農水省の資料等も使い、今の生産作物のアンバランス、地域内流通網の整備の必要性など地域でこれからとるべき農政政策へのヒントも多くあります。
また、少子化対策も都会で都会の子育てのしづらさを解決するのではなく、”向都離村”で都会に出て行った女性が安心して地方に戻って来れる環境を作ることで、解決しようという提案もしています。特にシングルマザーには手厚い政策で迎え入れる政策が有効だとしています。男女共同参画とはほど遠い男尊女卑の地方には「もう帰りたくない」と思わせている人たちを生み出しているのは、今の地域であるという論は、最近ある町の懇談会で聞いた内容と同じでした。
著者は日本におけるカール・ポランニーの研究家として有名な野口建彦氏や栗本慎一郎氏と交流が深かったこともあり、ポランニーの言説にも大きく影響を受けています。
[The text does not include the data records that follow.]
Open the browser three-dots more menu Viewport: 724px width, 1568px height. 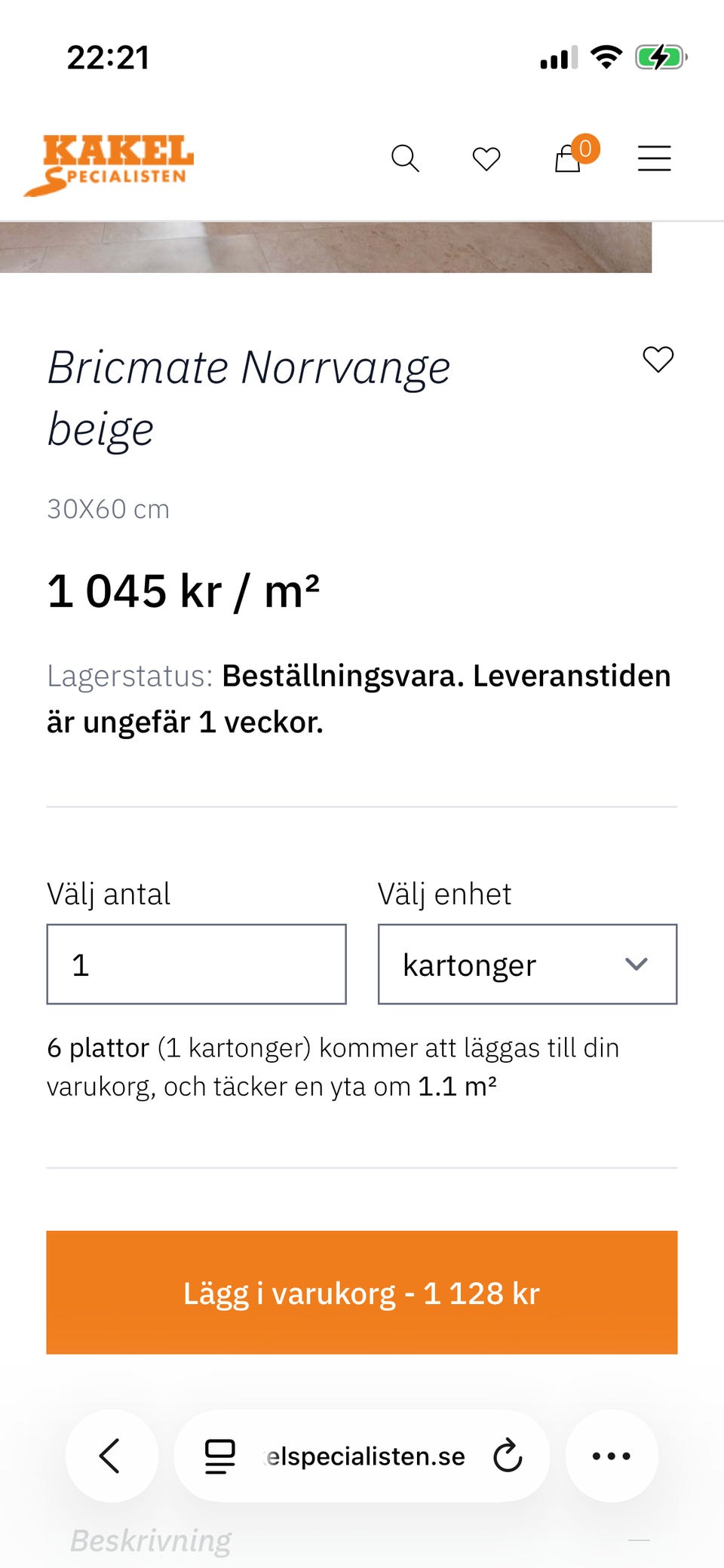point(612,1456)
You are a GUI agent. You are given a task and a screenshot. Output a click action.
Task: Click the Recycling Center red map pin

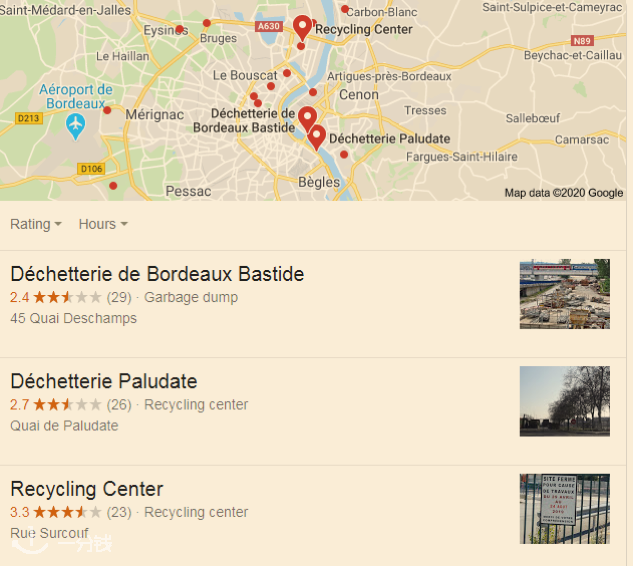pyautogui.click(x=302, y=27)
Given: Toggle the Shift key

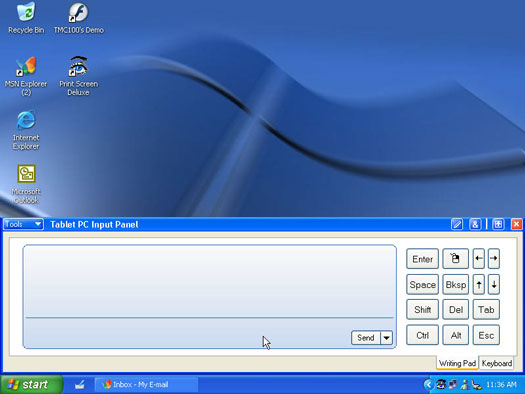Looking at the screenshot, I should [x=422, y=310].
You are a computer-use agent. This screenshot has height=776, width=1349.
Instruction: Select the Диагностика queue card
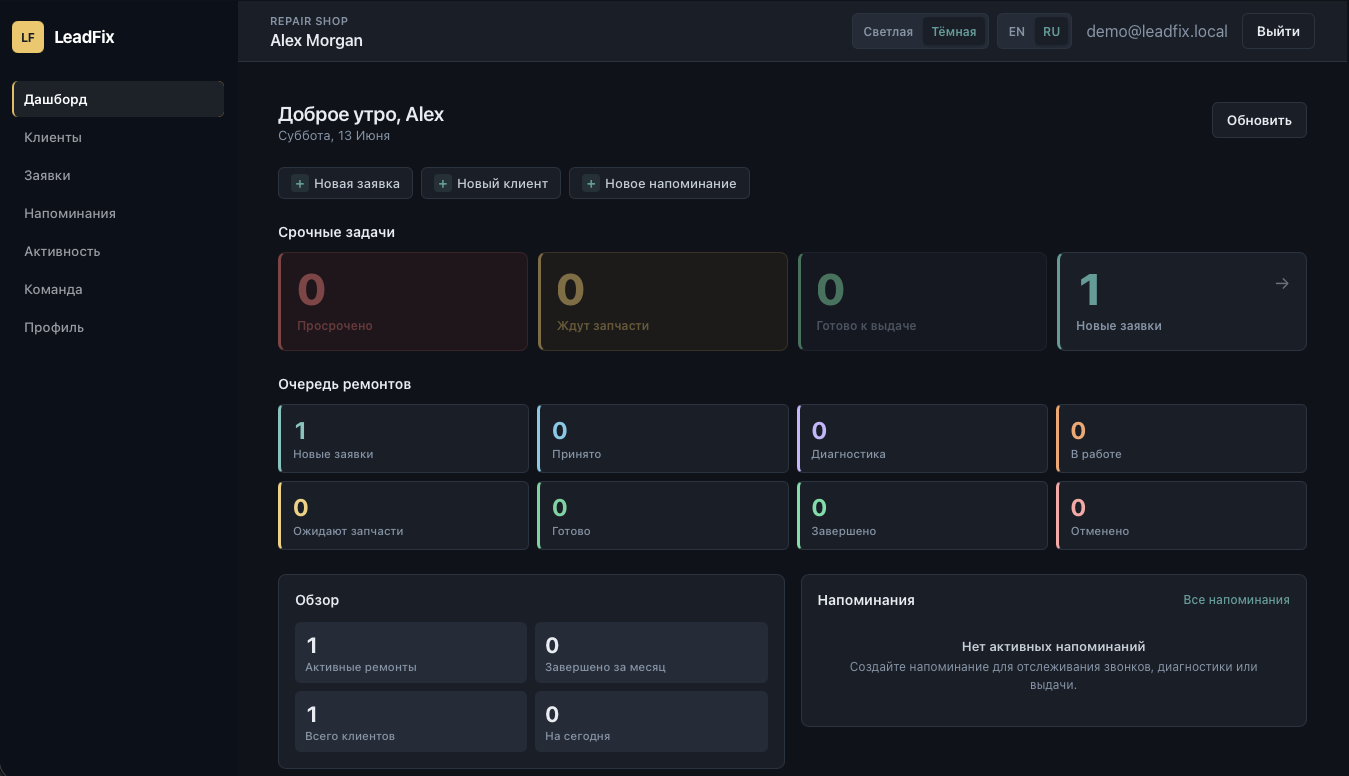(x=922, y=438)
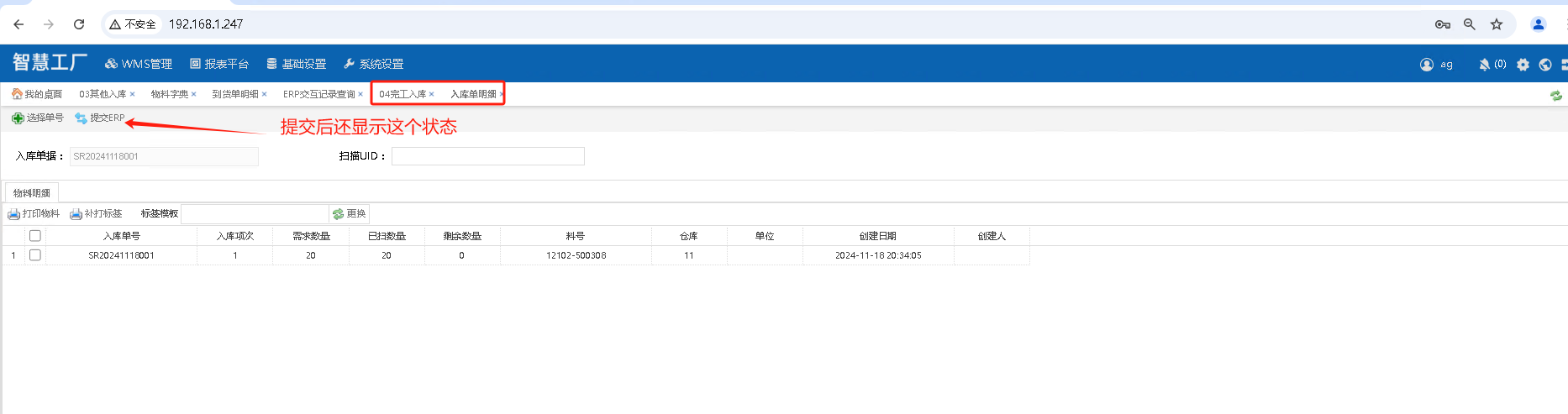Open the WMS管理 menu
Image resolution: width=1568 pixels, height=414 pixels.
pos(139,64)
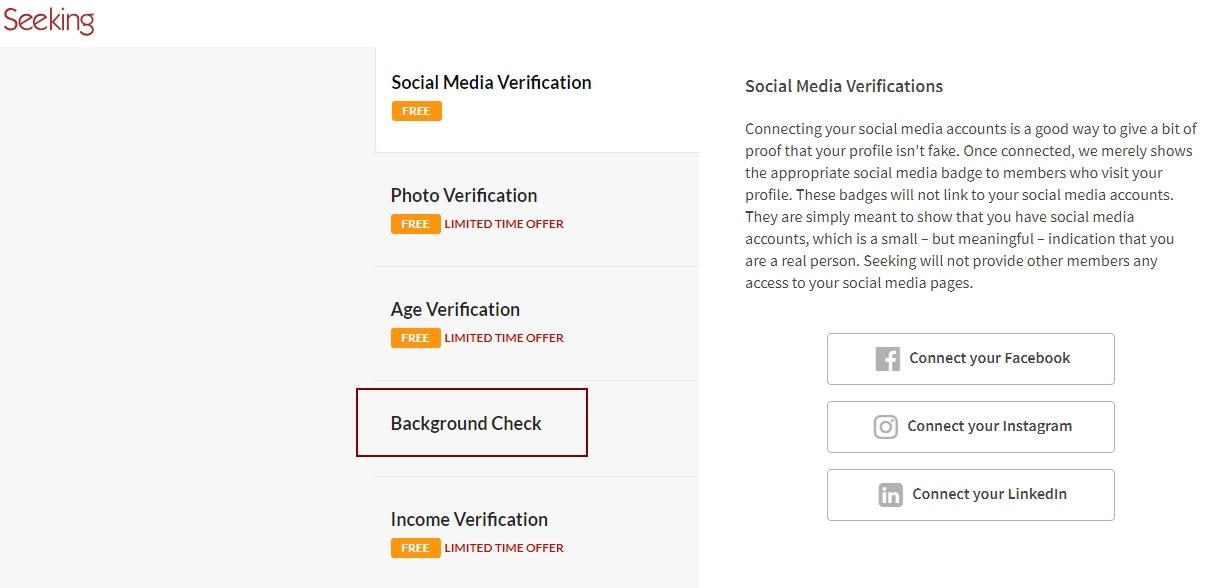1227x588 pixels.
Task: Go to the Income Verification tab
Action: point(537,533)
市場主義経済一辺倒では、いづれ立ちいかなくなるというのは、カルビーを経営しながら全世界を周っていた著者の肌感覚から生まれてきたと書いてありました。
地域経済の中で個人的な利益の追求より相互の関係性を尊重することで生まれる成果に期待することが、荒廃する社会から抜け出す手立てだと主張しています。
「日本で最も美しい村」連合の立ち上げにも参画され、全国に住民全員が農にたずさわり、景観・文化を守りつつ、自立を目指す地域の応援する様子も書かれています。鹿児島県では喜界町が登録されています。
サトウキビ栽培の盛んな奄美群島においても、サトウキビだけでなく、自給圏を考えた作物ミックスへとシフトし、島内流通の仕組みの整備を島民みんなで考える時期に来ているのではと感じました。そうした作物ミックスや域内物流は、決して新しいことではなく恐らくどこの地域にもあったもので、それを進化させて復活させるという行為になります。そのためには、マインドセットの転換が重要になります。
最近、地域経済循環について仲間と話をする機会が増えている中、良い本に巡り合いました。